Stored items:
-*-

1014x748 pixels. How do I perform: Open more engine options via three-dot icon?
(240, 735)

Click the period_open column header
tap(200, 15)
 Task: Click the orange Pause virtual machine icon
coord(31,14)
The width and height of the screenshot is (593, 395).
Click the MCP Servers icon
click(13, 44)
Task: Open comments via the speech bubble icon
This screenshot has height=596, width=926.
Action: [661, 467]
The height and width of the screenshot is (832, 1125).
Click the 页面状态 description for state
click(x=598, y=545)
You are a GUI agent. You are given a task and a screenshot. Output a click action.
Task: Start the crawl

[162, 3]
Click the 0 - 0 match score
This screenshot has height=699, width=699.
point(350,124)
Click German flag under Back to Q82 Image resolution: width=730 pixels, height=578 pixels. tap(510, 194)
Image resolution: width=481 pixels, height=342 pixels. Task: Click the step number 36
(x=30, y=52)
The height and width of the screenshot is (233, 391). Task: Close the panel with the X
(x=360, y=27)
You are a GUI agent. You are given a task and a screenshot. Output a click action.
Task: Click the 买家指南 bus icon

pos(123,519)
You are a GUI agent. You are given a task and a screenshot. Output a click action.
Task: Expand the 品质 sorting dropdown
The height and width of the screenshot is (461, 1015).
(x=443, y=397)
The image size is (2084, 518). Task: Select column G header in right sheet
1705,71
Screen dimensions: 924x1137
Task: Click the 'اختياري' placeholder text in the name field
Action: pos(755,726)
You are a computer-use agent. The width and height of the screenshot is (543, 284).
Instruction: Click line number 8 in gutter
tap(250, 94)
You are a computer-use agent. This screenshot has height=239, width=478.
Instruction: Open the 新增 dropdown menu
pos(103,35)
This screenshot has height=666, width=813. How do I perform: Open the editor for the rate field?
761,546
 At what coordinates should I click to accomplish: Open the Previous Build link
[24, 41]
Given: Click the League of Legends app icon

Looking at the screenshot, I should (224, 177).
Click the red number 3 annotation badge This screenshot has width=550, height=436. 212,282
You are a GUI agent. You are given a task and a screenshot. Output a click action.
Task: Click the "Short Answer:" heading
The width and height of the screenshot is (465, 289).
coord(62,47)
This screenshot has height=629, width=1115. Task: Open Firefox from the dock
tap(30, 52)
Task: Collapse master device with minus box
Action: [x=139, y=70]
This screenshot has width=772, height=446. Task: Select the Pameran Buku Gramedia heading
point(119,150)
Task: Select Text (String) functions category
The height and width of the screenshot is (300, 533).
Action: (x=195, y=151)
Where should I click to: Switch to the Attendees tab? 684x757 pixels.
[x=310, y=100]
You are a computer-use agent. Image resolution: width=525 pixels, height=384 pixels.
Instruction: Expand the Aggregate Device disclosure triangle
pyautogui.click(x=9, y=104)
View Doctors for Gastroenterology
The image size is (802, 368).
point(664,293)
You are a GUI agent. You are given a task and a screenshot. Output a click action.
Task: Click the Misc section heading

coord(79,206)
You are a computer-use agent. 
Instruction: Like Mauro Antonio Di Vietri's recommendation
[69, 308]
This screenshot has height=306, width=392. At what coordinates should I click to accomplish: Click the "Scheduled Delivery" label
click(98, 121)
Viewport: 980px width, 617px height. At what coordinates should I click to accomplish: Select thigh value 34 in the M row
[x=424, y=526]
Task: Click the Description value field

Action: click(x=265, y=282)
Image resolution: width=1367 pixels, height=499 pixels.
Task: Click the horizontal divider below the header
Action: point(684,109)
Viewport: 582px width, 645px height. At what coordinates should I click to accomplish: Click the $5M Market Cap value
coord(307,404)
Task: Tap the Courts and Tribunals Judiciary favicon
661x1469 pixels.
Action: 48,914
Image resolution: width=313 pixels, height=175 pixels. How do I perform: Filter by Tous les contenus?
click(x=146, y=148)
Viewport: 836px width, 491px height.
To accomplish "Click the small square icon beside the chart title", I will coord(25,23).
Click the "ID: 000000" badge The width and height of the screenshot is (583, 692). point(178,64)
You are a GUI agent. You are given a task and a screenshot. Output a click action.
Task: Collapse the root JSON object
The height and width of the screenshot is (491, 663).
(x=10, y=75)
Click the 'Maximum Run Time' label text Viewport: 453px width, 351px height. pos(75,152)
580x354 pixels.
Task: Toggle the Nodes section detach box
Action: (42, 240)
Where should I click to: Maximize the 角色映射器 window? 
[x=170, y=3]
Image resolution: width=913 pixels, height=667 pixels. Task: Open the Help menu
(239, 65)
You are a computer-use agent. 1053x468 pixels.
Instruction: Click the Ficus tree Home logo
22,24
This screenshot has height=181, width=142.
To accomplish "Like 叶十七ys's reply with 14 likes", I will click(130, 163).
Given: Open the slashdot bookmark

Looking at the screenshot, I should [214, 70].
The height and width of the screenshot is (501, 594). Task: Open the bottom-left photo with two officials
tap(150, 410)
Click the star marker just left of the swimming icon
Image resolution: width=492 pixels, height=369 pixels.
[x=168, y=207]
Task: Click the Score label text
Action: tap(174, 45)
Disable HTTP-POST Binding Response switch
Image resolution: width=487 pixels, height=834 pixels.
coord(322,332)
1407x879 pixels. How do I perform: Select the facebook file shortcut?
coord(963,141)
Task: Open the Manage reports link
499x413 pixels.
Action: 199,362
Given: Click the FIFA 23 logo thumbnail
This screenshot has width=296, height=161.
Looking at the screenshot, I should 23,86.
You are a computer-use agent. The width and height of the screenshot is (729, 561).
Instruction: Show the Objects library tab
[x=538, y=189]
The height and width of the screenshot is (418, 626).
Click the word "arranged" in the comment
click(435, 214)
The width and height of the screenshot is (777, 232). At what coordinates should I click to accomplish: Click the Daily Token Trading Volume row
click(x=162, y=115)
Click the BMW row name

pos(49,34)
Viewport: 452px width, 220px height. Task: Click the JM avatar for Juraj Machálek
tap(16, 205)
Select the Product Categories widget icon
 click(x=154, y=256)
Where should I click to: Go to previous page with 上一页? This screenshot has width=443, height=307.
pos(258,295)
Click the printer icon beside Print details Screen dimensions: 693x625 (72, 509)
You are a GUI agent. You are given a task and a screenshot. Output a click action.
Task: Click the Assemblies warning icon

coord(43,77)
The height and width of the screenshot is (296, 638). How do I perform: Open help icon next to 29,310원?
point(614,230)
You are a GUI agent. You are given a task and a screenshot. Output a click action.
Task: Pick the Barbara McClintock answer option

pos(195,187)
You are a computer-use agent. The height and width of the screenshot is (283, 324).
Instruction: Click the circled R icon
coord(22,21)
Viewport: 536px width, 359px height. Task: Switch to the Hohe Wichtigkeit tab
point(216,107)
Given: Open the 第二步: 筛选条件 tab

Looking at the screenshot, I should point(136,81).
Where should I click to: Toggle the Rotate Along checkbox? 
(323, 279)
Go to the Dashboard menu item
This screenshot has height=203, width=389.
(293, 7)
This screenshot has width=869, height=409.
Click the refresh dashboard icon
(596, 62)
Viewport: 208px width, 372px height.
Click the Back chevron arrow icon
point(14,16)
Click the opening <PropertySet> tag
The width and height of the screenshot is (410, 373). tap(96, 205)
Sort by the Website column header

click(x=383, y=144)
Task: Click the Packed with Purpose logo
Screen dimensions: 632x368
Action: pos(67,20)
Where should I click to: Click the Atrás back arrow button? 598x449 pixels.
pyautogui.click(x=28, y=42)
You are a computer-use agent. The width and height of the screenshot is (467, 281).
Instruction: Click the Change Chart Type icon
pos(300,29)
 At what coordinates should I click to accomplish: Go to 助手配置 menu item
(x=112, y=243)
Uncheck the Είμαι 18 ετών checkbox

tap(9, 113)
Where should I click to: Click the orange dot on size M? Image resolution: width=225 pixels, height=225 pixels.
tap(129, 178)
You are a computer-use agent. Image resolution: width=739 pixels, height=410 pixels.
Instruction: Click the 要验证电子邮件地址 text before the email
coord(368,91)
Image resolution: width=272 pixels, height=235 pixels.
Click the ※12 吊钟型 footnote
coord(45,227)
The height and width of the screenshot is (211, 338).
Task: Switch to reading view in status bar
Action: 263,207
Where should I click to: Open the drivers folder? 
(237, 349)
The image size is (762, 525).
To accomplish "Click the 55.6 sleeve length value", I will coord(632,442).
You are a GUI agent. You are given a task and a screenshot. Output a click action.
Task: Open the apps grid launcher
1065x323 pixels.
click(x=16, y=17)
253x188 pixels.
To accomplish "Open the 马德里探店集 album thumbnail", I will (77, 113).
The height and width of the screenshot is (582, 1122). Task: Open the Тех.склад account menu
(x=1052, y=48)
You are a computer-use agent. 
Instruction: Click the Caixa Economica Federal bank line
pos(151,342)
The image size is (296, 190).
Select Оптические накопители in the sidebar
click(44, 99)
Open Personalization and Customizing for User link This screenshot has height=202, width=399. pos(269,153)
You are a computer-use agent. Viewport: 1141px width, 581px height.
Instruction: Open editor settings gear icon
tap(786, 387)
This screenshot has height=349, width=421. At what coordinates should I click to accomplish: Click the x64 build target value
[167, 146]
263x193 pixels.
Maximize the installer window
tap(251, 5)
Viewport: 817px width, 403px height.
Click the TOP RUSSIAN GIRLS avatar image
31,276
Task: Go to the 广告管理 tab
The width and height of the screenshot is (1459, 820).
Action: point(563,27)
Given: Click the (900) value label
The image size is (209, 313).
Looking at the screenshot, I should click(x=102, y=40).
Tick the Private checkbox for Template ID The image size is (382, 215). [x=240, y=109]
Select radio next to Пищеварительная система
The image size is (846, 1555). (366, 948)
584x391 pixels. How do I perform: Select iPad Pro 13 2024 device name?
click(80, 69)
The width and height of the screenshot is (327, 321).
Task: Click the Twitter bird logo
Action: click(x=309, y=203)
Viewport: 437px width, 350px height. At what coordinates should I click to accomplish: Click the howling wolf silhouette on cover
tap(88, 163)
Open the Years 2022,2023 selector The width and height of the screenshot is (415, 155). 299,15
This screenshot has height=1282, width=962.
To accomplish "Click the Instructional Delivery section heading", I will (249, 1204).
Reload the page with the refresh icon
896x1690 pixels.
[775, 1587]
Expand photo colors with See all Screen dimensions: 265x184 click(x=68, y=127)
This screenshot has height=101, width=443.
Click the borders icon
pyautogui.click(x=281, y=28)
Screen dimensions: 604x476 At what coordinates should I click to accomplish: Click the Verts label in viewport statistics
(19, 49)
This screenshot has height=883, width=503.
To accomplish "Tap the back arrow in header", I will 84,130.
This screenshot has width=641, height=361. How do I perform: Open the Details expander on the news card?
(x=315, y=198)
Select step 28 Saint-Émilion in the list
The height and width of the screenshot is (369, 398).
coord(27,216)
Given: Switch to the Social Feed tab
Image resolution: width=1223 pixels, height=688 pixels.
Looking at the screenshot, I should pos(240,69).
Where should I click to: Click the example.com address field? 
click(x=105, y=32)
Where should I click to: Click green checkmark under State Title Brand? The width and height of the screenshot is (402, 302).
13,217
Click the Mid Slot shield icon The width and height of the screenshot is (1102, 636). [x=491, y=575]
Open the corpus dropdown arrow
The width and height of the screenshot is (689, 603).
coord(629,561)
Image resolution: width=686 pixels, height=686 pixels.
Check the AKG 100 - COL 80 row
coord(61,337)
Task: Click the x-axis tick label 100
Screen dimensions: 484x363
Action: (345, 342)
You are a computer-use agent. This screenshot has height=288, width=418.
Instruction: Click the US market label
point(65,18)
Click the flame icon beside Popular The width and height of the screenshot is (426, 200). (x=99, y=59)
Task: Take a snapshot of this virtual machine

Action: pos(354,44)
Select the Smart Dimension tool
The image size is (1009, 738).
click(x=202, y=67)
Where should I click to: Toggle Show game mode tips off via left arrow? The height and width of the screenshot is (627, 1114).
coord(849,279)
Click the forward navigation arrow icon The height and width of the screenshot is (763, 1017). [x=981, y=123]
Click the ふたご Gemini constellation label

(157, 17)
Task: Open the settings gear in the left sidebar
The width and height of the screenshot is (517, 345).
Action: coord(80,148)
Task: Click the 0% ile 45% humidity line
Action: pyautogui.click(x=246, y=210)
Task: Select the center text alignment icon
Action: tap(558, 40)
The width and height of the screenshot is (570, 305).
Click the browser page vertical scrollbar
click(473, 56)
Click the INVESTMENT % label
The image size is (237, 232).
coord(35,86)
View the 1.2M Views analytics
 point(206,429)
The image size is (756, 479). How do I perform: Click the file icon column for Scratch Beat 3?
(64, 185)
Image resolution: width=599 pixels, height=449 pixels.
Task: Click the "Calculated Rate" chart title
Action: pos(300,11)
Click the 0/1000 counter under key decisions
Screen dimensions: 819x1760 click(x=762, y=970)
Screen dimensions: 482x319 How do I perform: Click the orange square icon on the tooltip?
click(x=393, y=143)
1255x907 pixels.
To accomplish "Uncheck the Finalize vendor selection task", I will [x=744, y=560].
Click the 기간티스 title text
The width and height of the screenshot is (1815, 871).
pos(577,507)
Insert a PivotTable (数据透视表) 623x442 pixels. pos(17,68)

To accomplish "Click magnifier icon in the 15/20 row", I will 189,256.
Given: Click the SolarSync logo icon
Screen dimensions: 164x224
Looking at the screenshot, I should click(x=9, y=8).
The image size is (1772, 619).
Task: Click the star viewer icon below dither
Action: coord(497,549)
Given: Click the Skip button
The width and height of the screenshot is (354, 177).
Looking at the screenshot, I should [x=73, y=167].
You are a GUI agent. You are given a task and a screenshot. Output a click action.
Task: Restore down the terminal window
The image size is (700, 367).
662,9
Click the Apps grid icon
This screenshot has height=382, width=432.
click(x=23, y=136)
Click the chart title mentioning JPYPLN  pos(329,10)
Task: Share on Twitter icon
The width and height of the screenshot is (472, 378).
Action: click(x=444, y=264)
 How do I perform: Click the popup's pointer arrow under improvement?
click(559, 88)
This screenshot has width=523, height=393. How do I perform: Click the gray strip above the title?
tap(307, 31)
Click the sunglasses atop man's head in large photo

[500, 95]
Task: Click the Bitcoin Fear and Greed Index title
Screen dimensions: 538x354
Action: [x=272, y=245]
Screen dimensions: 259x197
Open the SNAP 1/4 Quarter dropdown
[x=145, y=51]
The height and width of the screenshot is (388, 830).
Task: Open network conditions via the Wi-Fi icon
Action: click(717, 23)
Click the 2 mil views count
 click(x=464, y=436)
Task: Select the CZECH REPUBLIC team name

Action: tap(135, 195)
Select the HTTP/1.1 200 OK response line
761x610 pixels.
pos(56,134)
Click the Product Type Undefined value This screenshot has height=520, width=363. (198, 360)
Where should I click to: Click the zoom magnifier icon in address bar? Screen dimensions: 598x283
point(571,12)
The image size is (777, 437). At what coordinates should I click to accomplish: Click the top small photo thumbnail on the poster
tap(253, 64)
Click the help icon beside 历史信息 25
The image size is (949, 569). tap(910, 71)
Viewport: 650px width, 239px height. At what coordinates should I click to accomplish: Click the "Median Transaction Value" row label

-*-

* _What to produce_: All that is wanted is a faithful reproduction of the line above with "Click the 기간티스 title text", the line with "Given: Click the SolarSync logo icon", and every line in between.

* _Written solution_:
Click the 기간티스 title text
The width and height of the screenshot is (1815, 871).
pos(577,507)
Insert a PivotTable (数据透视表) 623x442 pixels. pos(17,68)

To accomplish "Click magnifier icon in the 15/20 row", I will 189,256.
Given: Click the SolarSync logo icon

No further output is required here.